The brief said NASCAR. An interview show built around NASCAR, for a partnership our branded room was chasing, and I was maybe four seconds into reading it when I felt the scoff arrive. Right on schedule. Not my sport. Not my world. Not the assignment you picture when you imagine yourself doing the best work of your life. I had the whole eye-roll loaded before I finished the first paragraph.
And then a sentence I had been carrying around for years tapped me on the shoulder.
A creative director I respected enormously said it in passing once, the way the best teachers seem to hand you the important things: casually, mid-stride, on the way to a meeting about something else. We were talking about a project nobody on the team wanted. He shrugged and said, "Don't critique the order. Elevate the dish."
I nodded the way you nod at things that sound good in hallways. It took me years to figure out he had handed me a whole philosophy.

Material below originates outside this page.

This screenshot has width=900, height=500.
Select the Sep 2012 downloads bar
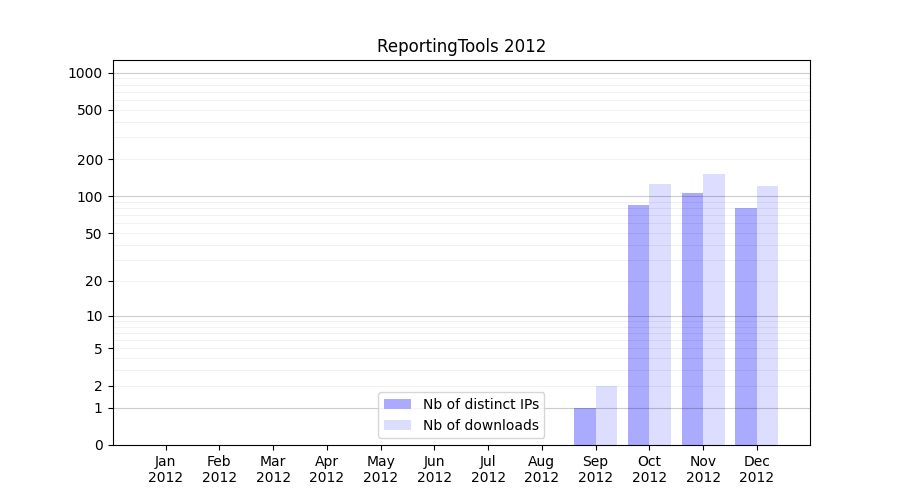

The chef doesn't argue with the ticket
Picture a great kitchen for a second. An order comes in. Maybe it's not the dish the chef would have chosen. Maybe it's the burger, on a menu full of things the chef is prouder of. It doesn't matter. The ticket is the ticket. The diner isn't wrong for wanting what they want. The chef's job, the entire job, starts after the ticket prints, not before. Make the version of that burger nobody saw coming. That's it. That's the work.
Writers forget this constantly. I forget this constantly. A brief lands and some quiet part of me starts grading it, as if assignments owe me inspiration. As if the interesting part is supposed to arrive pre-installed, instead of being the exact thing I am paid to bring.
Don't critique the order. Elevate the dish.
What the scoff was protecting
So there I sat with my NASCAR brief and my half-formed eye-roll, and for once I caught it mid-motion. I made myself ask the question the line demands: what would the great version of this be? Not the version that gets it done. The version someone else would be jealous of.
And something a little embarrassing happened. The brief got interesting. Here was a group of people who do something terrifying for a living, two hundred miles an hour with a wall on either side, and the moment they climb out of the car somebody points a camera at them and asks how they feel. What do you ask a person like that? What do they think about in the quiet lap before the green flag? There were real questions in there. There always had been. They were just waiting for me to stop treating the assignment as beneath the questions.
I would like to tell you the scoff was taste. Years of refined judgment, gently declining a beneath-me brief. I don't think it was taste. I think it was closer to vanity: me deciding the assignment couldn't make me look brilliant, before I had done any of the actual work of finding out.
The orders I sent back in my head
I still feel the scoff arrive sometimes. A water treatment headline. A trade show panel. The eighth variation of a banner ad. The scoff doesn't really go away; you just learn to hear it as a doorbell instead of a verdict. Something is at the door. It might be the good one.
Because some of the work I'm proudest of started exactly there, as orders I almost sent back. The pattern rhymes with something I keep relearning about briefs in general (I've written about the three-word brief before): the assignment is almost never the problem. The posture I bring to it usually is.
I think about that creative director more than he probably knows. The people who shape you rarely do it with big speeches. They do it in hallways, mid-stride, with a line they've probably forgotten saying. I hope I've dropped a line like that for somebody by accident. I'd hate to think I only ever delivered my wisdom on purpose.
What stays with me now isn't the dish I eventually made. It's the count I'll never get to see: all the orders I critiqued quietly over the years and sent back in my head before the kitchen ever got a chance. The work that might have been good, that I graded instead of cooked. I wonder what was on those tickets. I wonder what I would have found if I'd just started cooking.